KB2842111 – “Delayed Write Failed” Error When An I/O Stress Test Runs Against A WS2012 Failover Cluster

Microsoft has released a hotfix for Windows Server 2012 for when you perform an IO stress test from WS2012 or Windows 8 clients against a WS2012 cluster and you experience "Delayed Write Failed" errors.

Symptoms

Consider the following scenario:

  • You have a Windows Server 2012 failover cluster that is configured by using continuously available file shares.
  • An I/O stress test is running on a Windows 8 or Windows Server 2012-based client against the failover cluster. The stress test has a high ratio of open and close operations to data operations. For example, the test repeatedly opens a file on the file share, reads the file, and then closes the file.
    Note This scenario may be found in stress tests but does not map directly to customer-usage scenarios.

In this scenario, you may experience I/O errors during failover. Additionally, the following event may be logged in the System log:

Event ID: 50
Event Source: Mup
Description: {Delayed Write Failed} Windows was unable to save all the data from the file <file name>.The data has been lost.

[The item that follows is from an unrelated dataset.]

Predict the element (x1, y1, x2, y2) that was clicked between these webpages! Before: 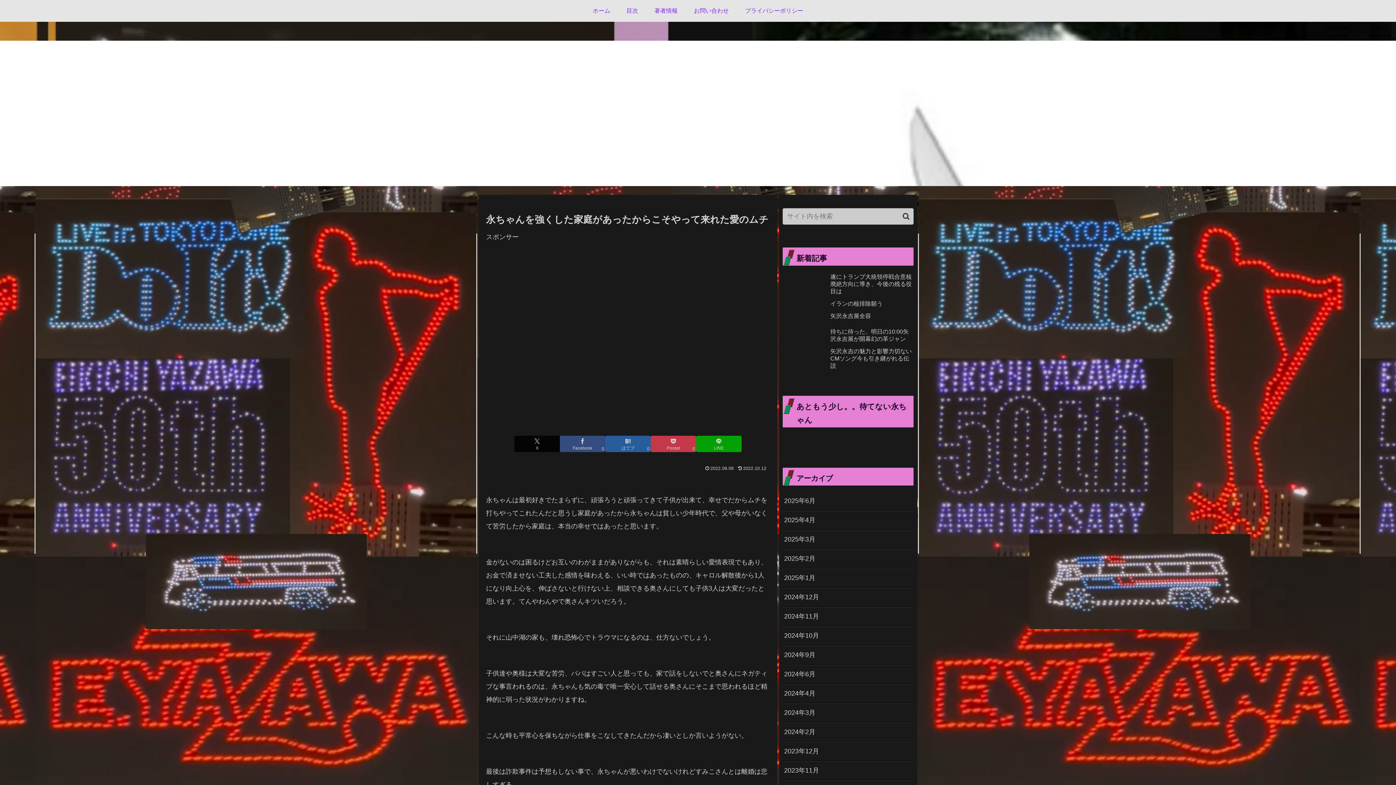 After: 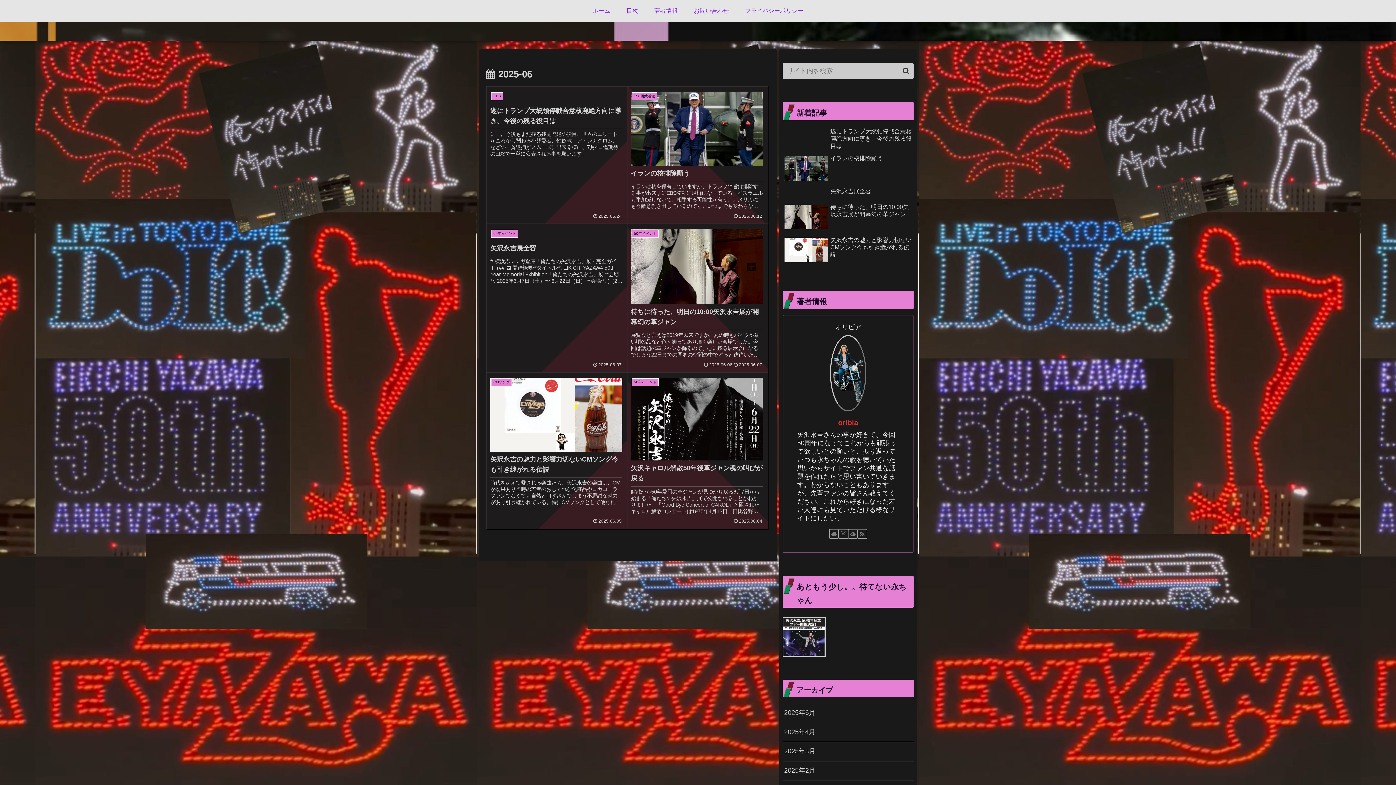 Action: label: 2025年6月 bbox: (782, 491, 913, 511)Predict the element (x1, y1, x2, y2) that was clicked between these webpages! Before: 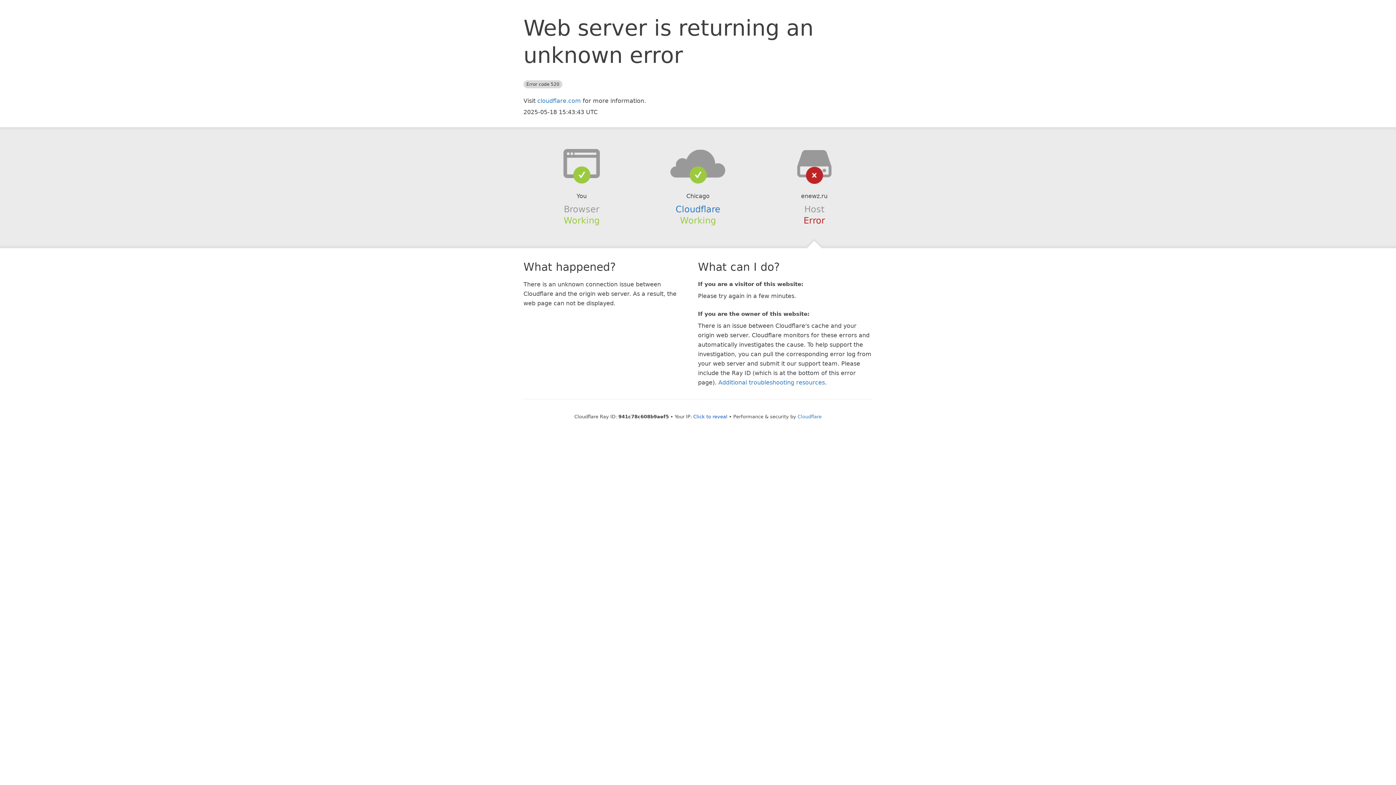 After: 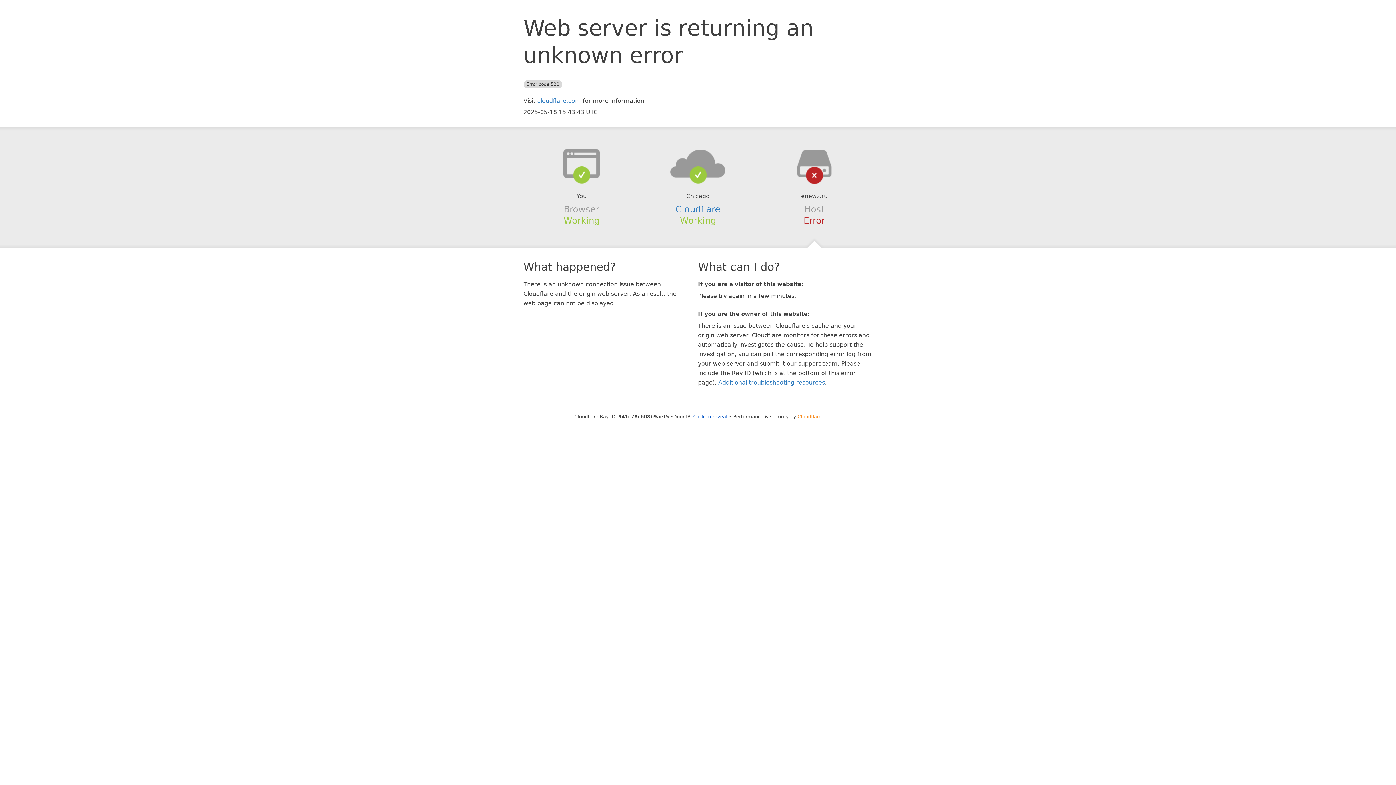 Action: bbox: (797, 414, 821, 419) label: CloudflarePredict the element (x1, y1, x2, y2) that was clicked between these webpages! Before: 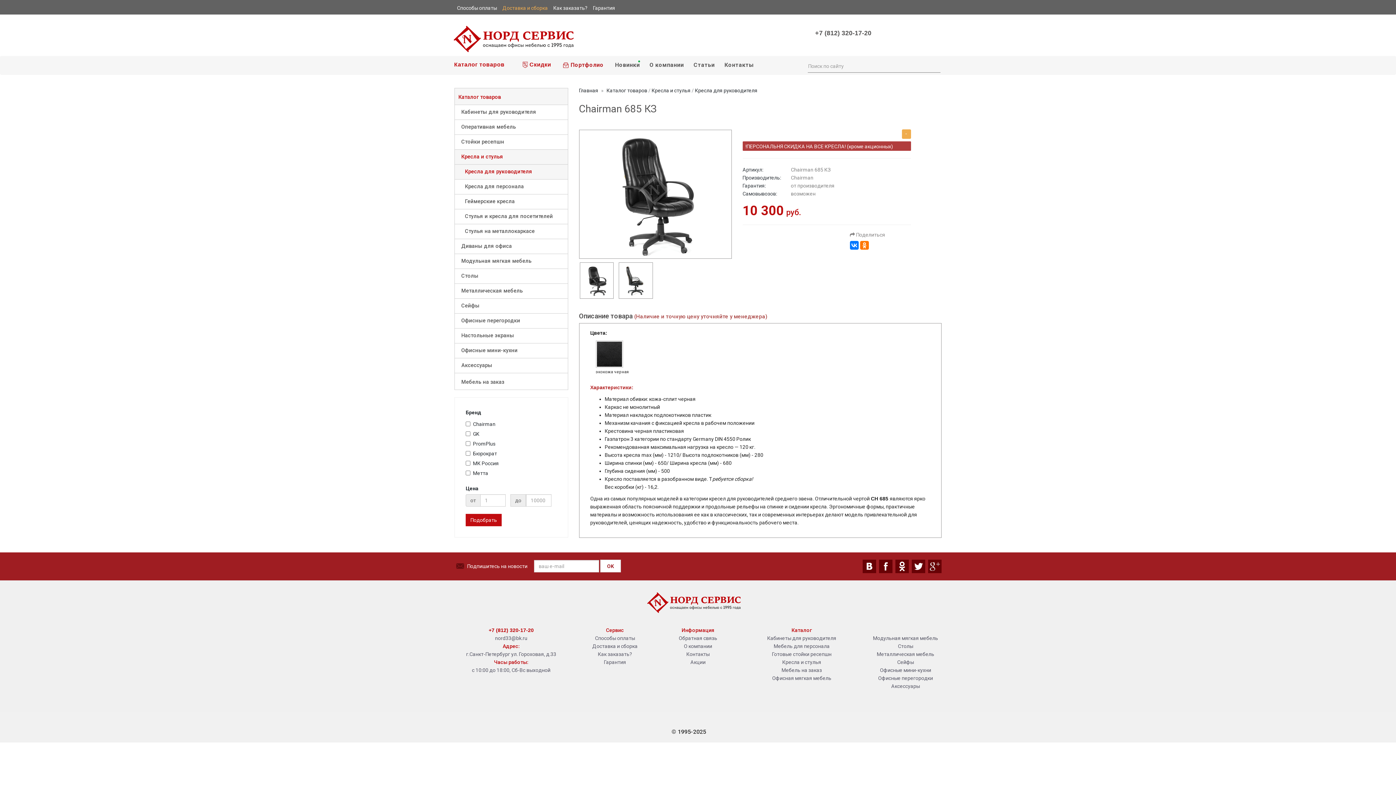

This error may be caused by a failure of your computer hardware or network connection. Please try to save this file elsewhere.

Cause

When a file on the file share is opened, a file handle is created. After the file is closed, the Server Message Block (SMB) redirector will cache the file handle for a short time. However, there is a limit on the number of handles that can be cached in this manner. During the stress test, the SMB scavenger can fall behind in closing the cached handles. This may result in a large backlog of handles. Eventually, the number of handles exceeds the limit that can be failed over within the continuous availability time-out and some I/O operations may fail. By default, the continuous availability time-out is 60 seconds.

A supported hotfix is available from Microsoft.